Exercise requirements —
• 1. Answer these questions using the best-in-class article.
(a) Which three retailers does the article give as Best-In-Class examples?
(b) In what year was the first Kirkland Signature item?
(c) Besides share metrics, which measures do these organizations use to track progress with their shoppers?
• 2. Retype the part of the best-in-class article starting with "Progress >> Best-In-Class" and going on through "make everyone accountable.".

Text provided —
%%

The Inner Truths To Best-In-Class

Featured in Global Retail Magazine’s latest issue. Check it out at

What ’s Inside Drives What You See Outside

We live in a results-oriented world, and this is good as long as people understand that your outward performance is led by inner strengths. When the own brand industry refers to “best-in-class”, this is usually a discussion that focuses on the metrics and what we see in-store: who has the highest share, who has the most items, who demonstrates the greatest innovation?

Yet in every Best-In-Class example that we identify, from Waitrose to Trader Joes to Target, there are four inner truths to their organization that drive everything you see in their own brands program. If you want to be a high performer with a distinct Private Brand portfolio, then it is important to focus on these internal facets first, as they are the foundation for all that follows. In other words, the behaviors underlie and produce the results.

Culture >> Cultures take time to build through the established values and leadership within a company, and they are instilled through repetition. Company cultures are distinct from one another and palpably felt, and you can sense the difference between cultures of “accountability”, a “handshake and trust” culture, “innovative” and “time-urgent” cultures in the first few moments of interacting with these types of organizations.

Within retail, the Best-In-Class retail brand performers have cultures that prioritize, value and treat their own brands with a higher order level of respect. This often echoes from the top down, at places like Costco where Jim Sinegal valued an attention to detail and quality across own brands since the first Kirkland Signature item in 1995. The same is true at Wegman’s, where the Wegman family prioritizes their own brands, setting a standard for experimentation, innovation and quality that permeates throughout every department and category lead.

Progress >> Best-In-Class organizations instill a sense of own brands’ importance through culture, but they also hold their people accountable for the development, proliferation and success of retail brands. They track progress in many ways and through many lenses, and they make it visible on the inside and out. Inside, they track buyer progress for own brands, store/regional performance and department performance. They track progress with their shoppers, and it goes beyond just share metrics to measures like repeat purchase and even consumer attitudes towards own brands. On the outside, they make this progress very visible to Wall Street and the financial community, and especially to the FMCG stakeholders in an effort to make everyone accountable.

%%

Data shown —
%%

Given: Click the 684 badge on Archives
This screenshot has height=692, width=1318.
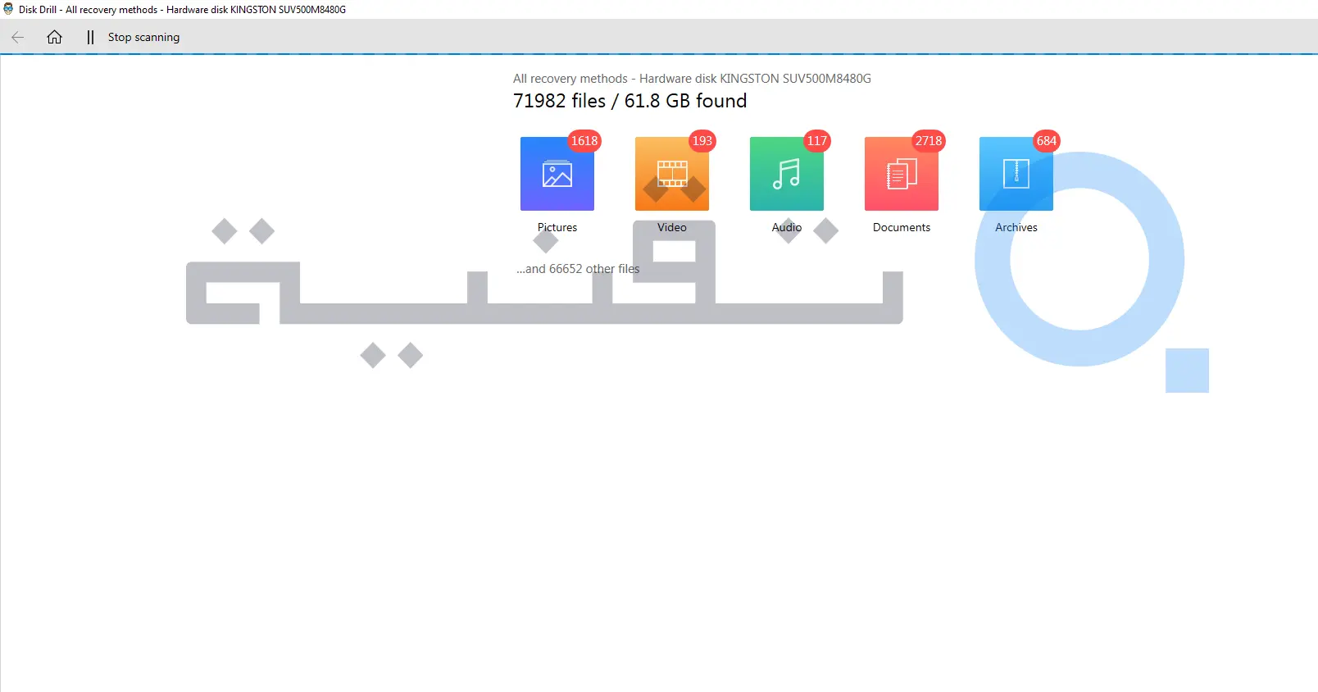Looking at the screenshot, I should tap(1047, 141).
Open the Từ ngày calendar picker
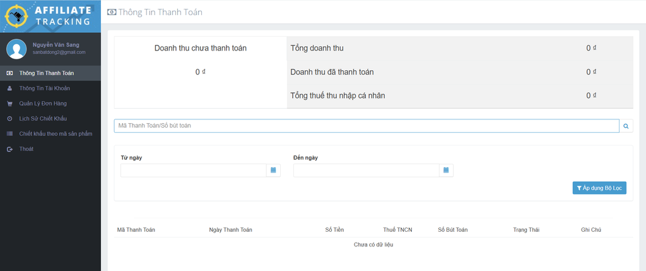 [273, 171]
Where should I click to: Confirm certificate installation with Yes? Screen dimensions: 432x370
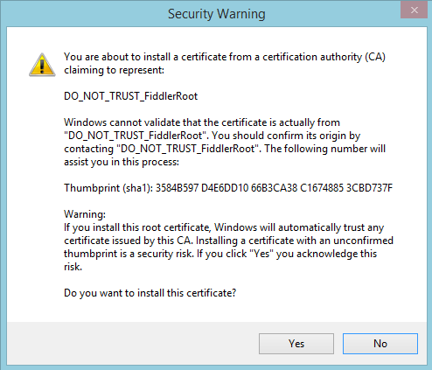296,344
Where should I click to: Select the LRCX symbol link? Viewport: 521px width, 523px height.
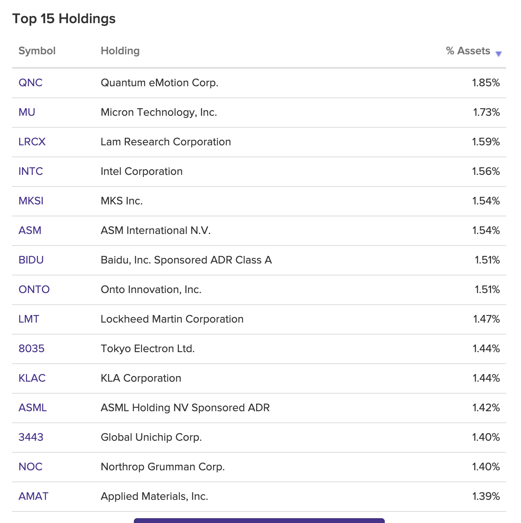tap(32, 142)
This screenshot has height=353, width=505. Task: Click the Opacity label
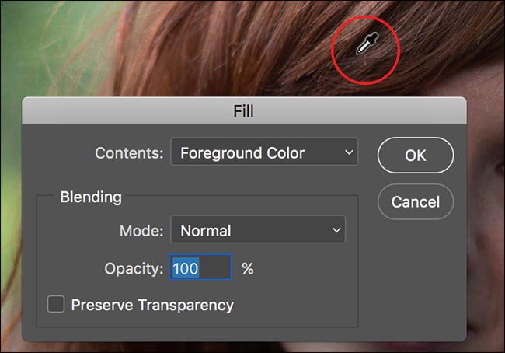134,269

%%

Responses in order —
• 1.
(a) Waitrose, Trader Joes and Target.
(b) 1995.
(c) Repeat purchase and consumer attitudes towards own brands.

• 2.
Progress >> Best-In-Class organizations instill a sense of own brands’ importance through culture, but they also hold their people accountable for the development, proliferation and success of retail brands. They track progress in many ways and through many lenses, and they make it visible on the inside and out. Inside, they track buyer progress for own brands, store/regional performance and department performance. They track progress with their shoppers, and it goes beyond just share metrics to measures like repeat purchase and even consumer attitudes towards own brands. On the outside, they make this progress very visible to Wall Street and the financial community, and especially to the FMCG stakeholders in an effort to make everyone accountable.